The book is apocalyptic in its very title, which alludes to a boxing match near its conclusion, and does so in a fragmented language in which one word is properly Spanish and the other an English loan word. (pp. 75-6)

Apocalypse is not simply cataclysm. It is a destruction of all that is in order to rebuild from the most basic beginnings. Therefore if a book is truly apocalyptic it should reflect some attempt at putting the pieces back together in a meaningful order (although not necessarily guided by previously existing canons of "coherence"). The first step should be some sort of return to origins, but in effect Cortázar declares, "De ninguna manera me creo un ejemplo de esa 'vuelta a los orîgenes'" ("By no means do I consider myself a participant in that 'return to origins'")…. On the basis of the rest of the book, however, I have to conclude that what he has reference to is limited to the search for—as he calls it—the telluric national past, because at another point he states, with apparent approval, "Los personajes de una novela de James Ballard, favorecidos por un mundo en resuelta entropîa, tienden a organizar sus sueños en procura de una verdad primordial" ("The characters in a James Ballard novel, favored by a world in determined entropy, tend to organize their dreams in an endeavor to recover a primordial truth")….

So man must pick up the pieces of what has disintegrated in his Self and his environment, just as he picks up the pieces which make up this piece of literature, and build a new world for himself out of them….

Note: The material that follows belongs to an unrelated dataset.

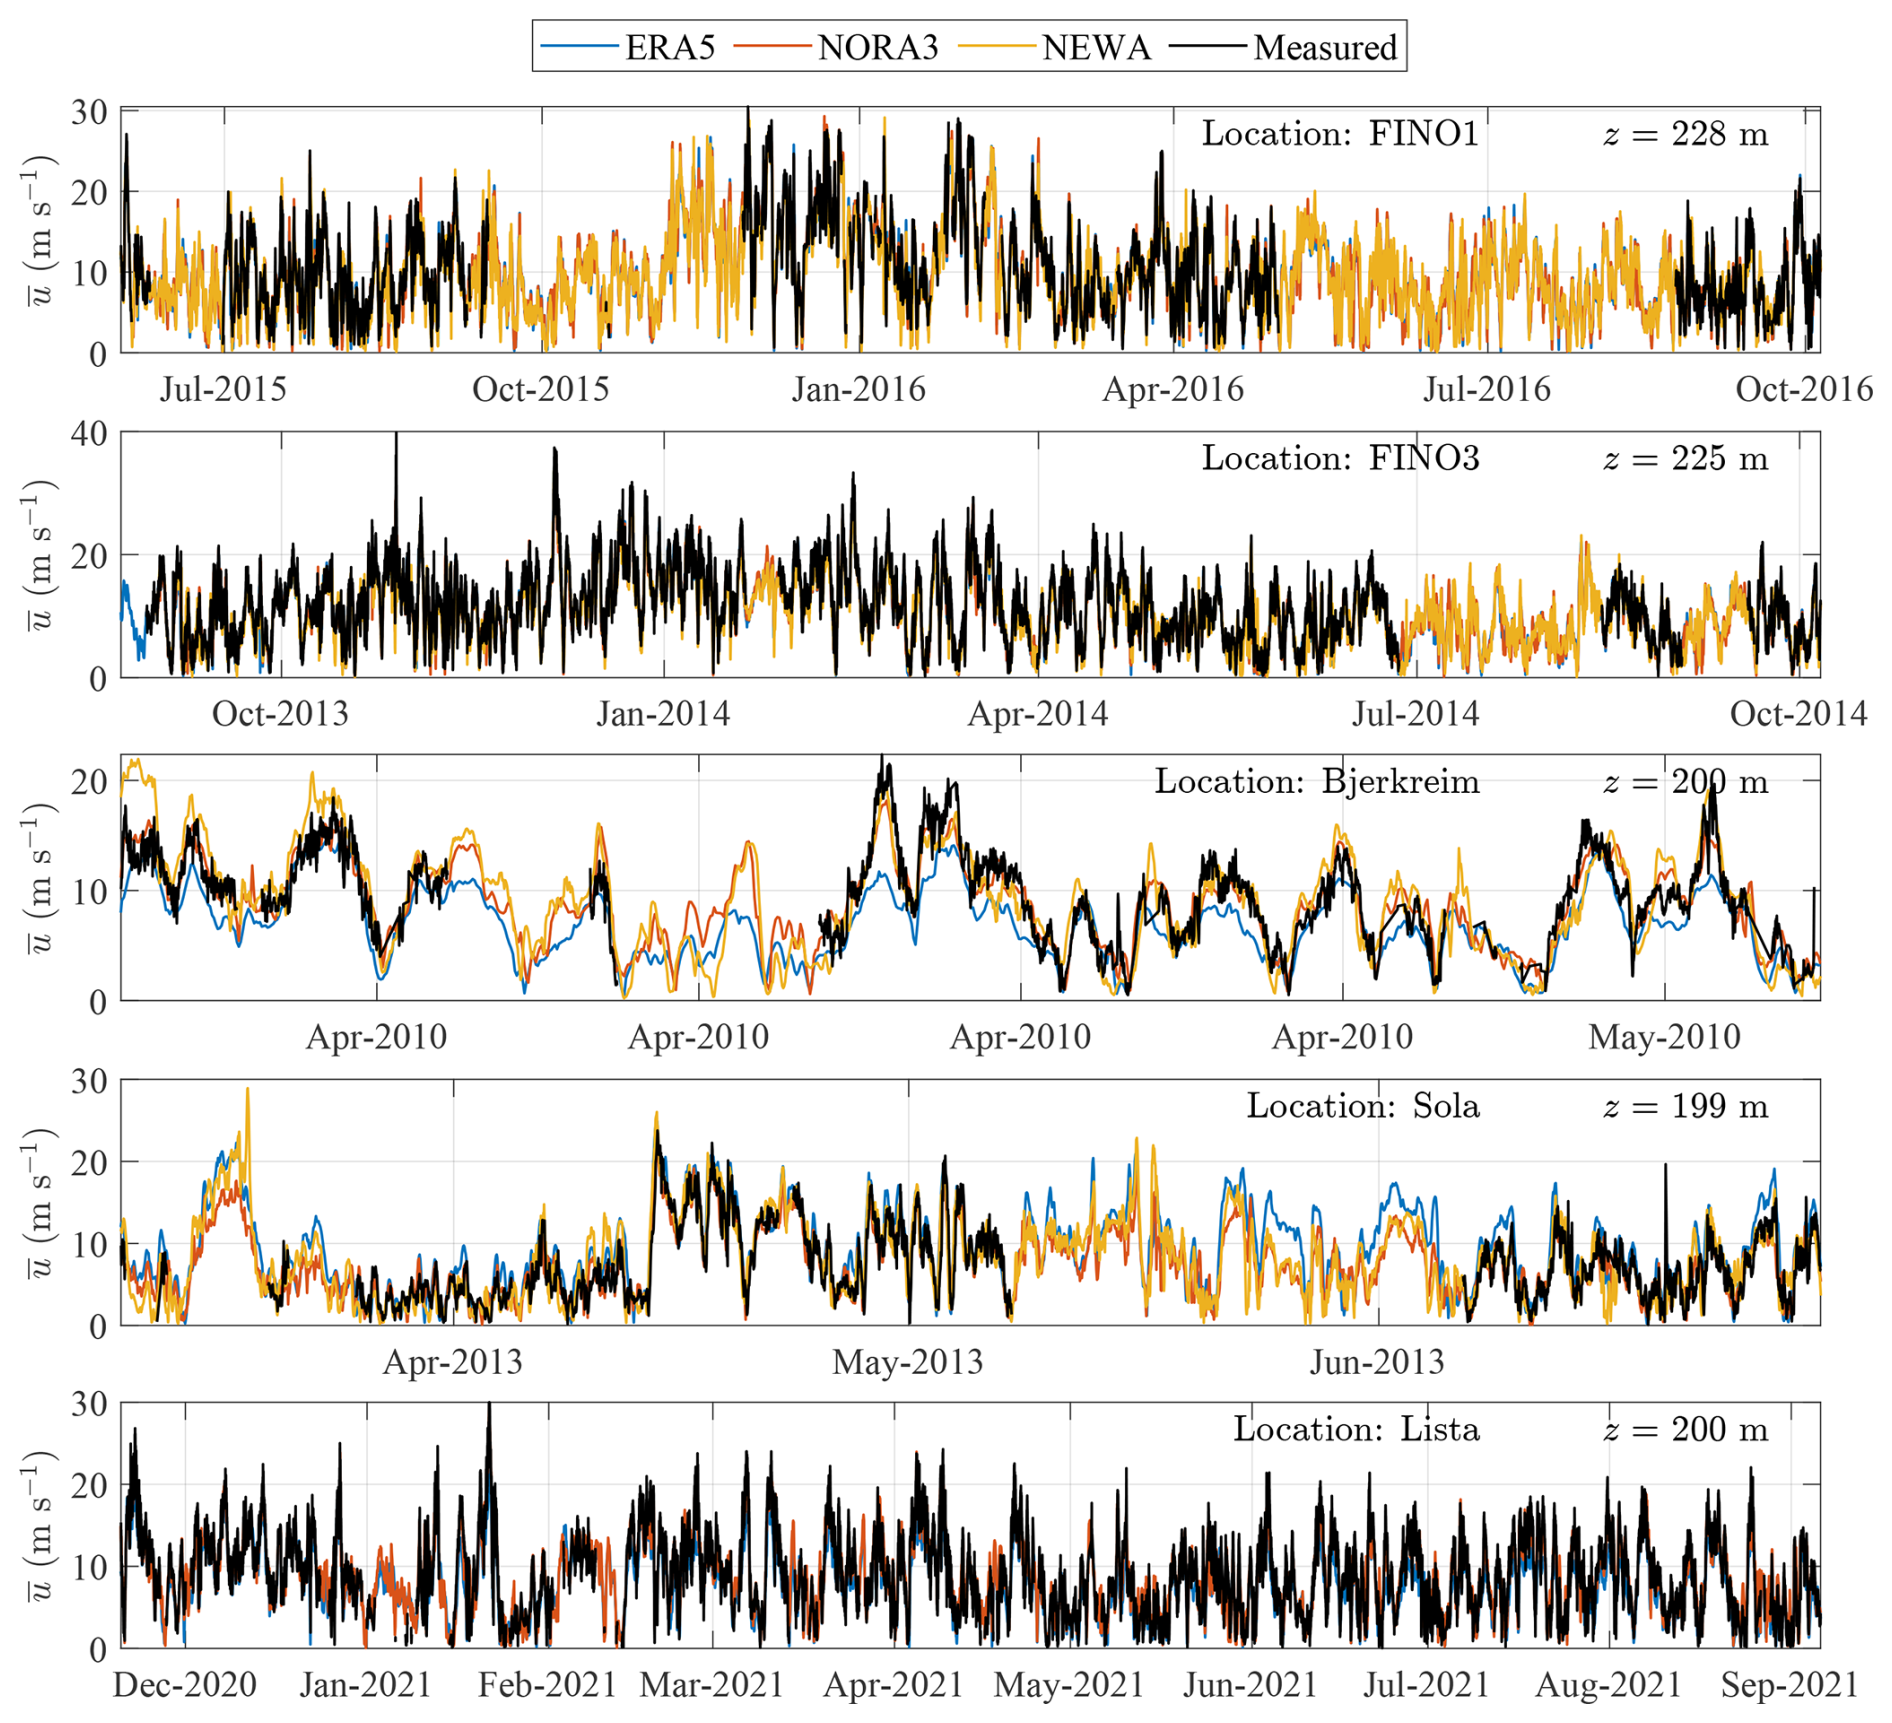Click the 'Location: FINO3' panel label
The height and width of the screenshot is (1723, 1892).
click(1339, 459)
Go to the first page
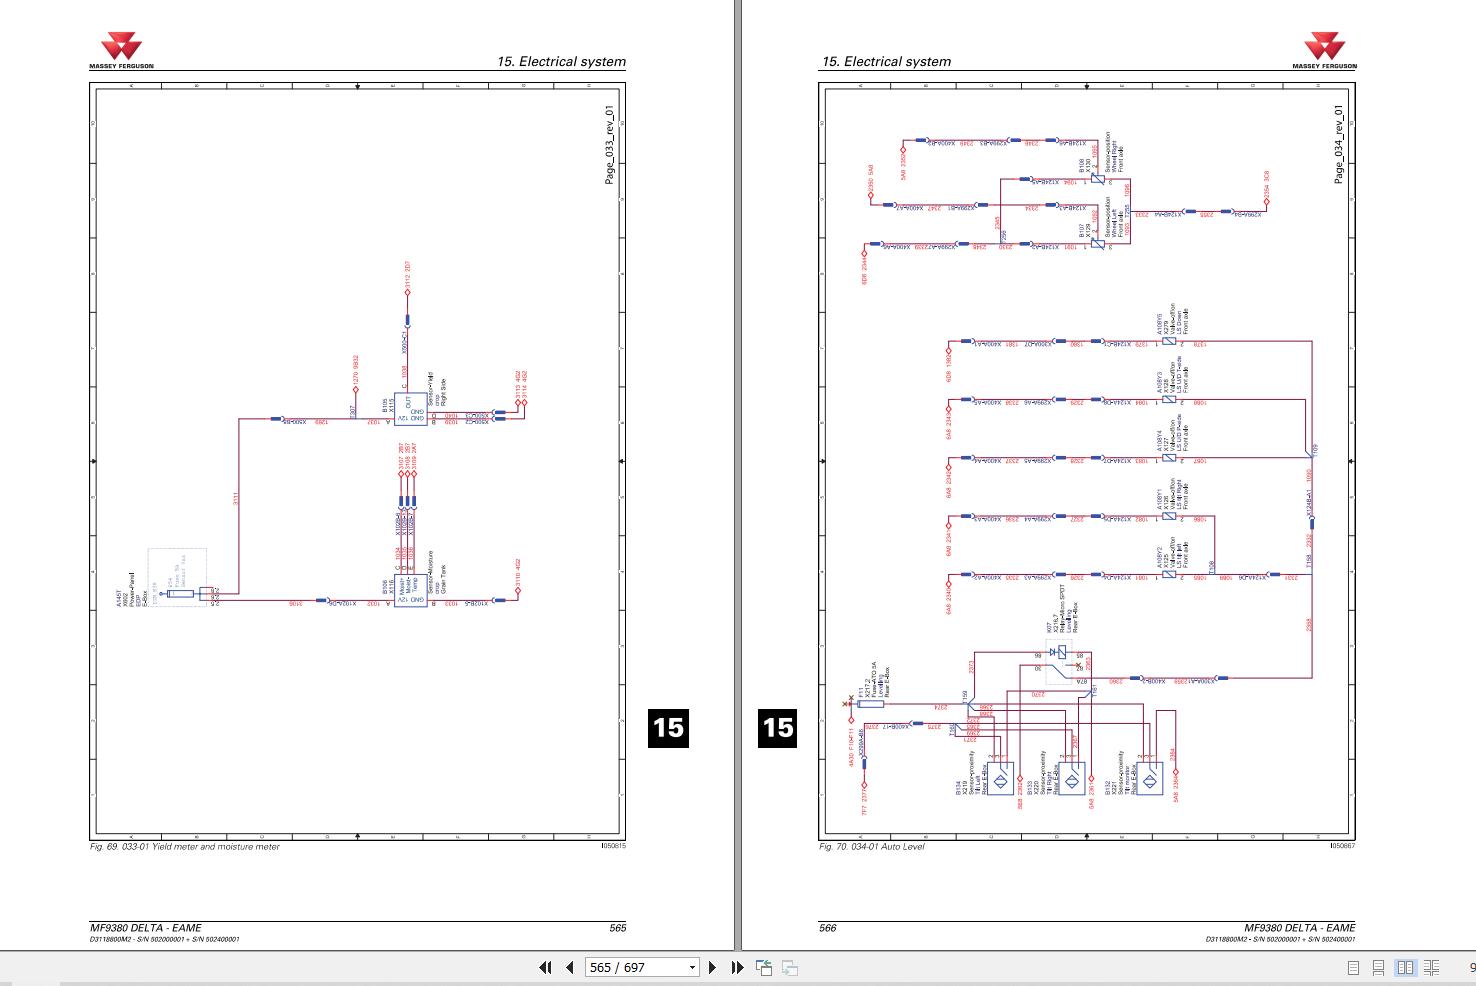1476x986 pixels. point(545,967)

The new reality emerging out of the chaos of the apocalypse involves a nonrational way of knowing, a truth which refuses to be captured in the nets carefully passed down from Socrates to the twentieth century. It is a nonlinear truth, not based on the syllogism or symbolic logic, so it is most appropriately contained in a book of random order. It is, as Carlos Castaneda would have it, a separate reality, and all those who may rail against it as illogical are ignored, because not only do they not have currently meaningful answers, they don't even know how to formulate the right questions. (p. 76)

William L. Siemens, "Cortázar's 'Ultimo Round': A Bi-Level Literary-Pictorial Experience," in The International Fiction Review, January, 1975, pp. 74-7.